/---

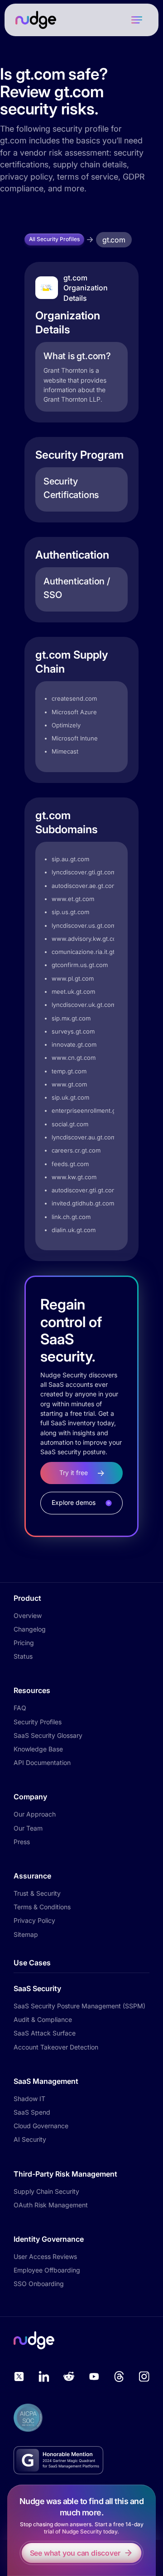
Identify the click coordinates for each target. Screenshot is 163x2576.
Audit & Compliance (43, 2019)
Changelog (30, 1629)
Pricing (24, 1642)
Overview (28, 1615)
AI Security (30, 2139)
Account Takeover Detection (56, 2047)
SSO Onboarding (39, 2283)
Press (22, 1841)
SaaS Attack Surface (45, 2033)
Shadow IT (29, 2098)
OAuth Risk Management (51, 2205)
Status (23, 1656)
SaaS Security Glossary (48, 1735)
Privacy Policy (34, 1920)
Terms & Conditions (42, 1907)
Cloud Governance (41, 2126)
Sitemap (26, 1934)
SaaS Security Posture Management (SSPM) (79, 2006)
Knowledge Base (38, 1749)
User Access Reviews (45, 2256)
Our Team (28, 1828)
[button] (137, 20)
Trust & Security (37, 1893)
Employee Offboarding (47, 2270)
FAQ (20, 1708)
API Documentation (42, 1762)
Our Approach (35, 1814)
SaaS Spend (32, 2112)
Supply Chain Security (46, 2191)
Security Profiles (38, 1722)
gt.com (113, 239)
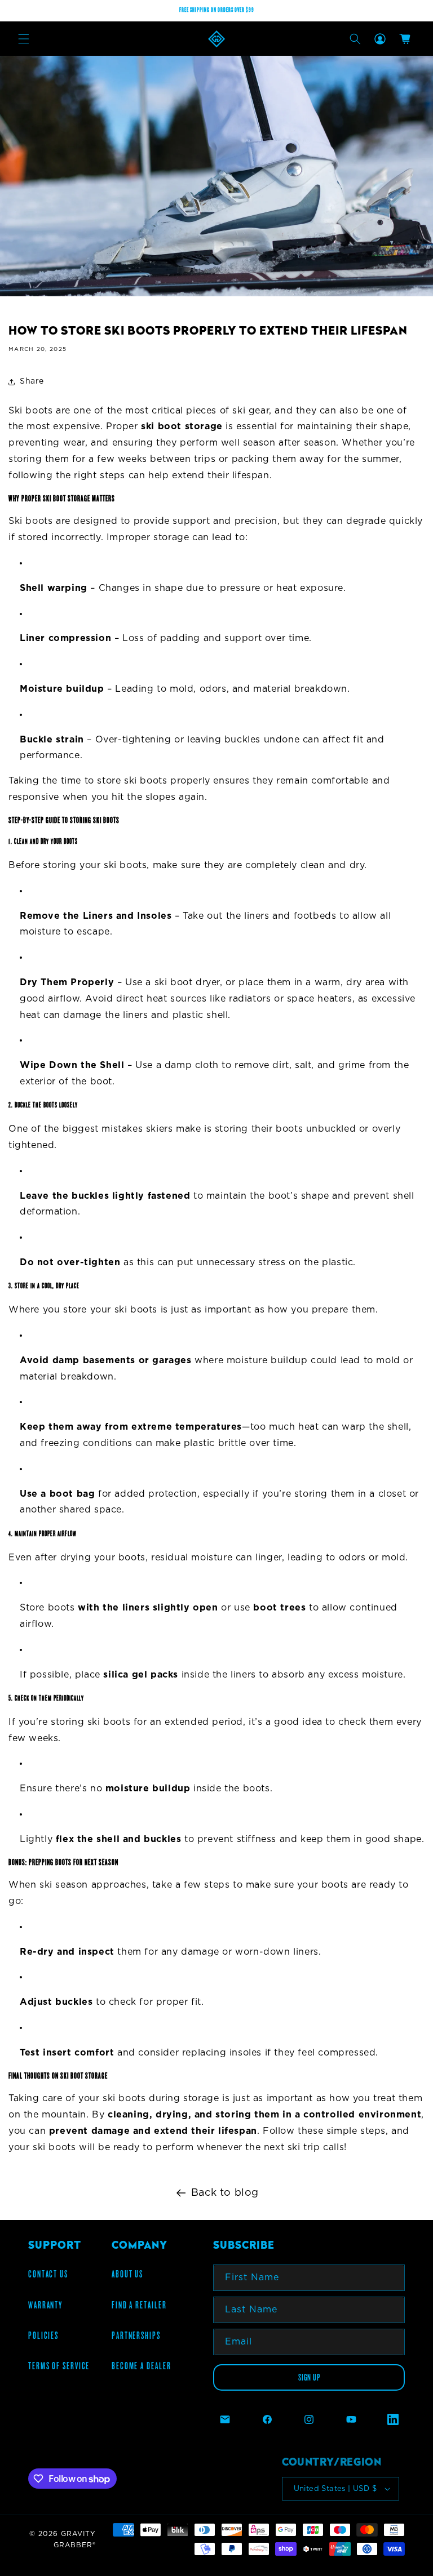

\---

WHAT THE TASK REQUIRES |
Reproduce everything above exactly, images excluded.

RESULT OF THIS EXERCISE |
Identify the click coordinates for each target. Screenshot is 163x2576.
Audit & Compliance (43, 2019)
Changelog (30, 1629)
Pricing (24, 1642)
Overview (28, 1615)
AI Security (30, 2139)
Account Takeover Detection (56, 2047)
SSO Onboarding (39, 2283)
Press (22, 1841)
SaaS Attack Surface (45, 2033)
Shadow IT (29, 2098)
OAuth Risk Management (51, 2205)
Status (23, 1656)
SaaS Security Glossary (48, 1735)
Privacy Policy (34, 1920)
Terms & Conditions (42, 1907)
Cloud Governance (41, 2126)
Sitemap (26, 1934)
SaaS Security Posture Management (SSPM) (79, 2006)
Knowledge Base (38, 1749)
User Access Reviews (45, 2256)
Our Team (28, 1828)
[button] (137, 20)
Trust & Security (37, 1893)
Employee Offboarding (47, 2270)
FAQ (20, 1708)
API Documentation (42, 1762)
Our Approach (35, 1814)
SaaS Spend (32, 2112)
Supply Chain Security (46, 2191)
Security Profiles (38, 1722)
gt.com (113, 239)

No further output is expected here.